There is no Biblically-prescribed trademark or logo for us, such as what is used by Mercedes-Benz (thrice-divided circle) or Nike (swoosh).


----------



## NaphtaliPress (Apr 2, 2013)

I don't have an absolute answer; certainly a crucifix is idolatry. The cross has been a symbol or shorthand for Christianity for a long time. At the point it may become, if it has not, over invested with superstitious or worse meaning then we should treat it no worse than the brass serpent which the Lord had made by His command and good King Hezekiah destroyed when it was subject to idolatrous use. So, not definitive but maybe a rule to go by.


----------



## Tim (Apr 2, 2013)

Reformedfellow said:


> Hi Tim.
> I think we all would agree there is (_edit: did you mean "is no"_) prescribed command for the use of icons. My question, with the 2nd commandment in mind perhaps, is are these things to be avoided?

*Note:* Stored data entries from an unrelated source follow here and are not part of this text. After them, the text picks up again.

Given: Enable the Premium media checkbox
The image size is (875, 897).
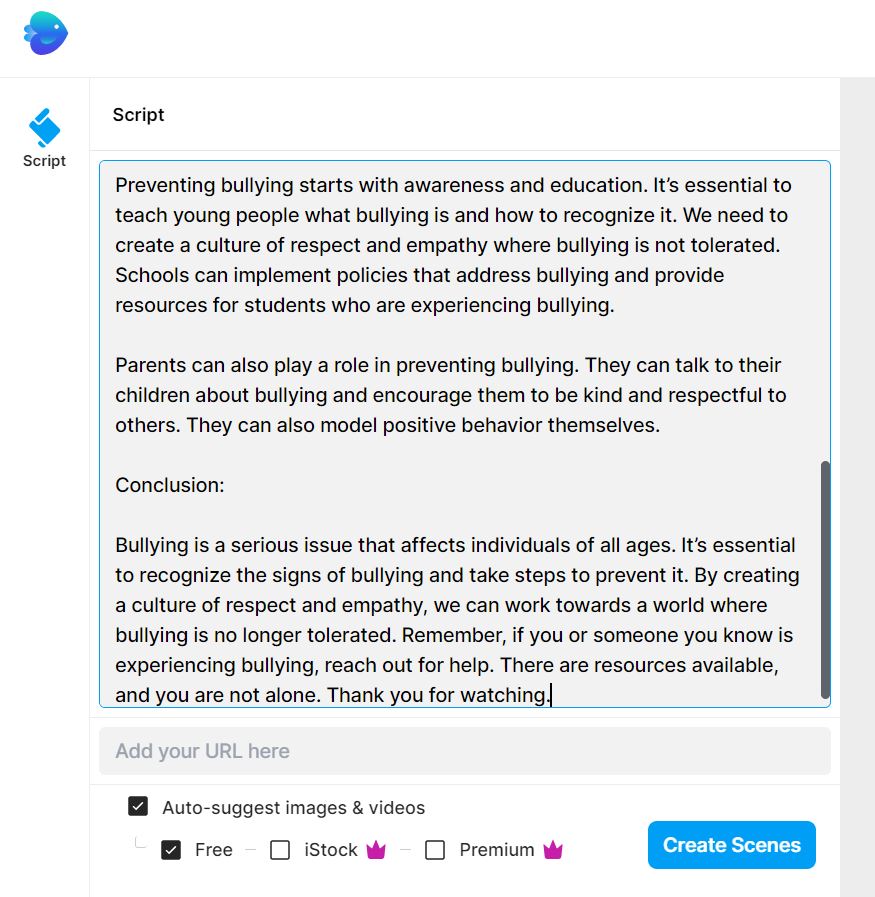Looking at the screenshot, I should 435,850.
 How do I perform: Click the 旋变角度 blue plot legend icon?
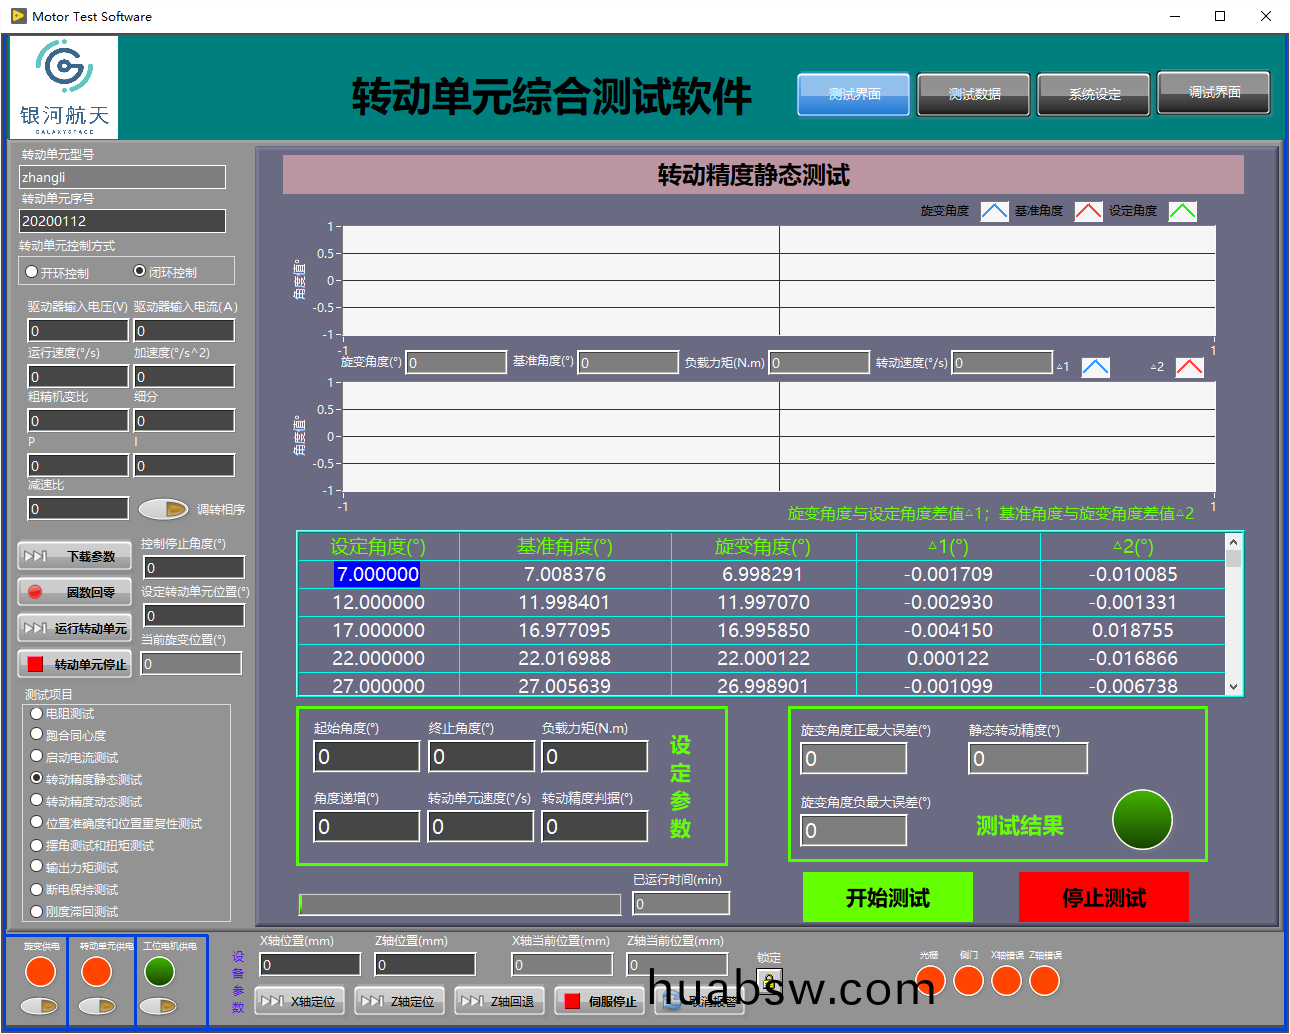click(994, 211)
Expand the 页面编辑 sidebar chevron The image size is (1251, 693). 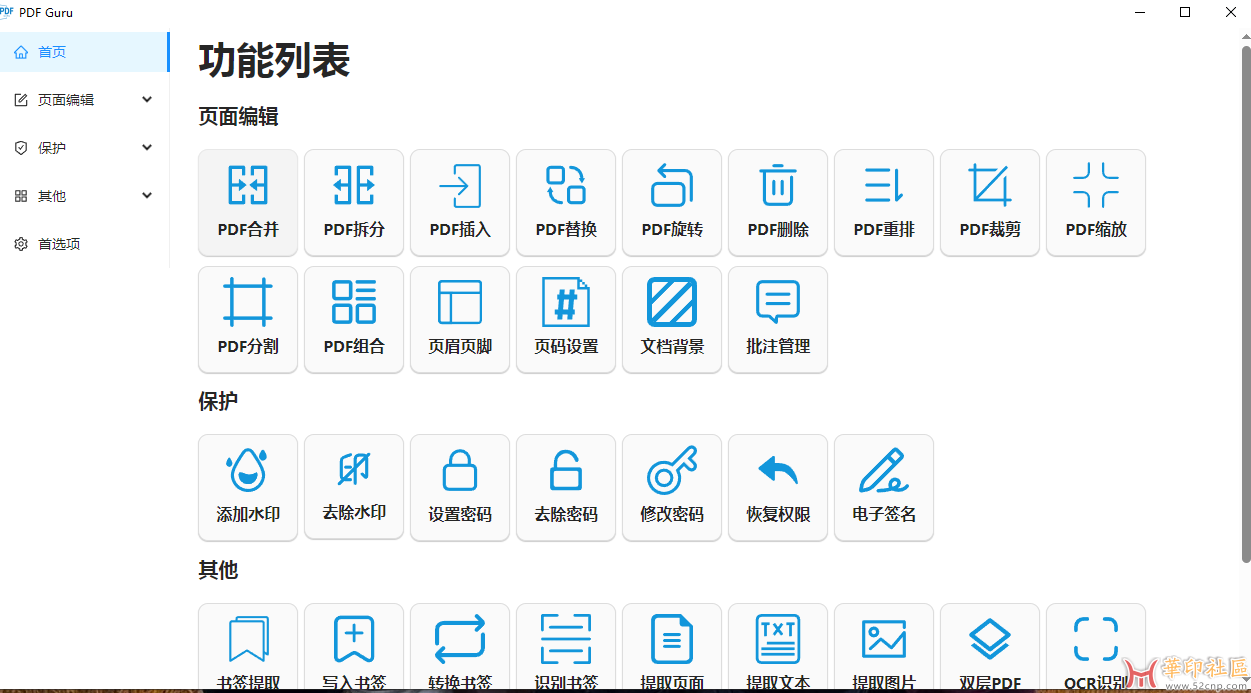point(147,100)
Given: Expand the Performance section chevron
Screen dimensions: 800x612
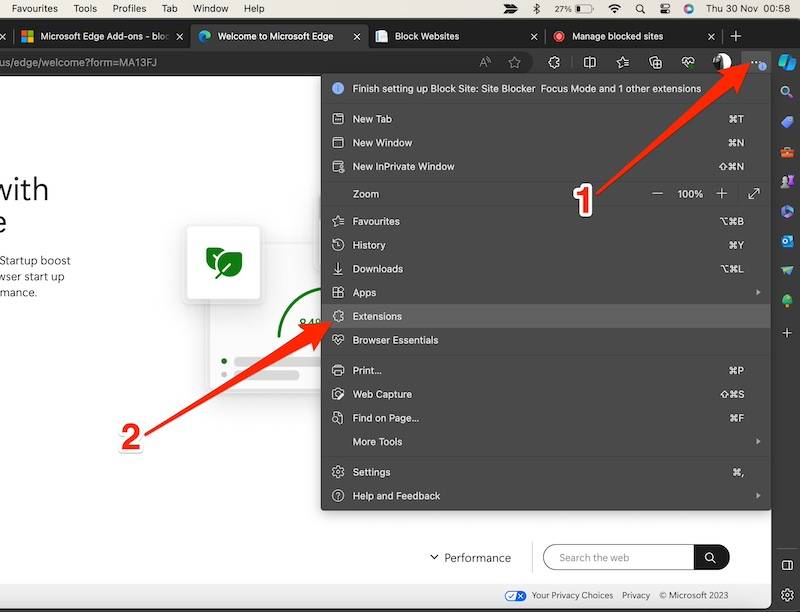Looking at the screenshot, I should coord(434,557).
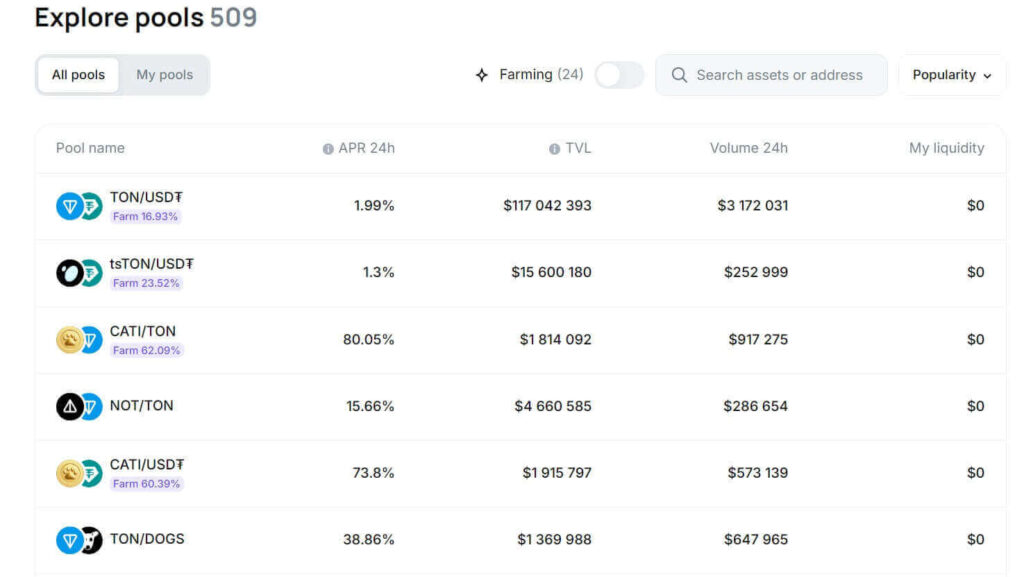Click the magnifier icon in search box
This screenshot has height=577, width=1024.
[x=679, y=75]
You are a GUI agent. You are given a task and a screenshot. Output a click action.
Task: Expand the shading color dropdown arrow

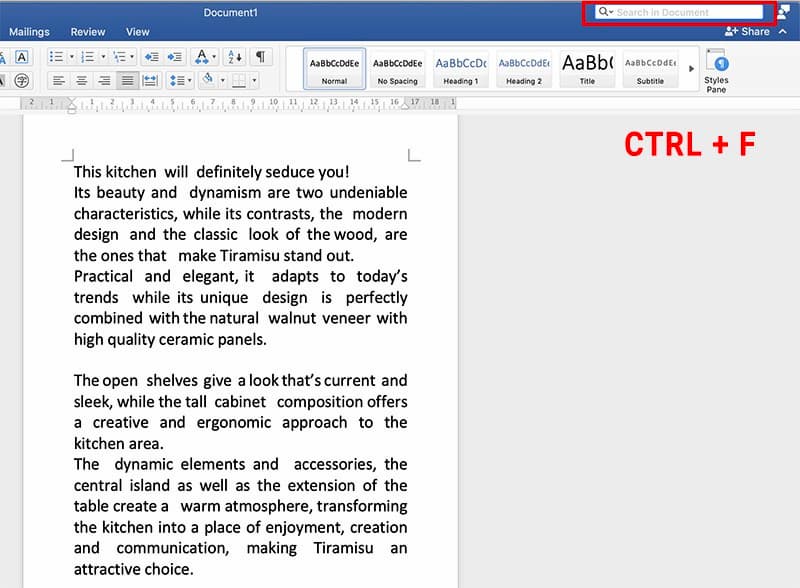[x=222, y=81]
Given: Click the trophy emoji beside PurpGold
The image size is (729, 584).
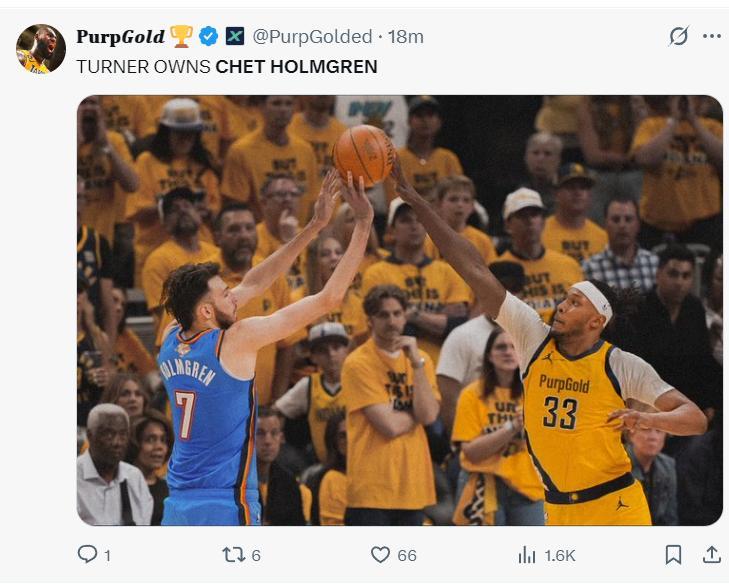Looking at the screenshot, I should [181, 37].
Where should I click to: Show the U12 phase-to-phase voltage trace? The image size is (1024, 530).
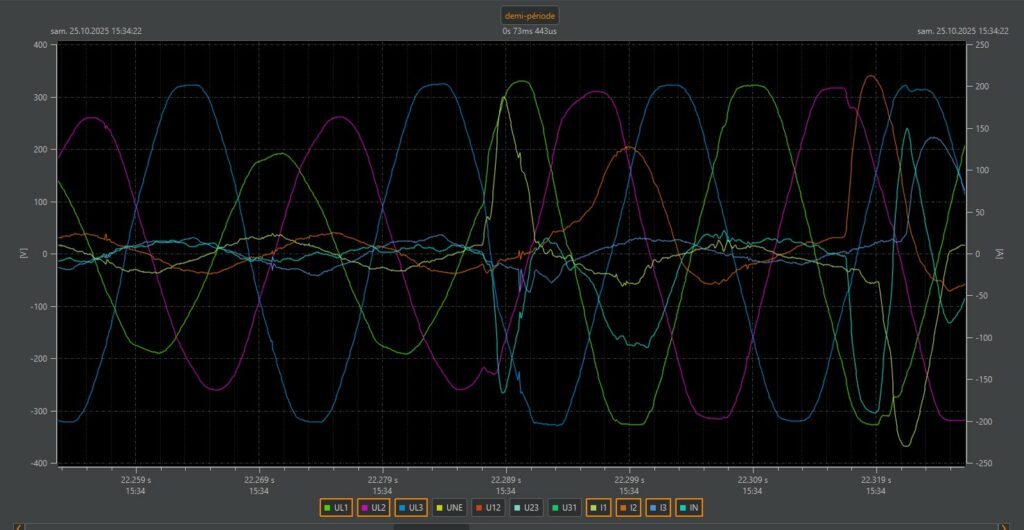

As with so many other issues, I just think we should focus on doing what God says to do. There is quite enough in the Bible to fill our life with worthwhile labor. Why do we always feel like we need to add this little thing or that? That's my answer.


----------



## Kevin (Apr 2, 2013)

Hislop is not a credible source. 

Short of 2nd commandment limitations we should recognize that symbols are a part of language. A cross can be a symbol of faith and a fish on a car identifies the driver as a Christian. Frank Zappa once comment that when he saw a fish on a car he knew that that was the enemy.


----------



## Tim (Apr 3, 2013)

Reformedfellow said:


> Dearest Tim,
> If one NEEDS a symbol of a cross or the like as a means to fill their life with something then it's quite obvious there is idolatry there.
> I'm not sure if I'm making myself clear here or not... Let me try again to put it in another different way;
> In light of the 2nd commandment, forbidding images, does anyone have any source or info that would prove that this also would include the wearing of a cross or ichthus on a necklace for example.
> But I think Chris already answered this in part perhaps.



Acknowledged. Sorry for not answering your question specifically.



Kevin said:


> Hislop is not a credible source.
> 
> Short of 2nd commandment limitations we should recognize that symbols are a part of language. A cross can be a symbol of faith and a fish on a car identifies the driver as a Christian. Frank Zappa once comment that when he saw a fish on a car he knew that that was the enemy.



...which leads to the question, when does language (i.e., _words_) turn into _pictures_. Christianity is to be communicated in the former rather than the latter. Should we understand the cross symbol to be a part of the vulgar language of the people?


----------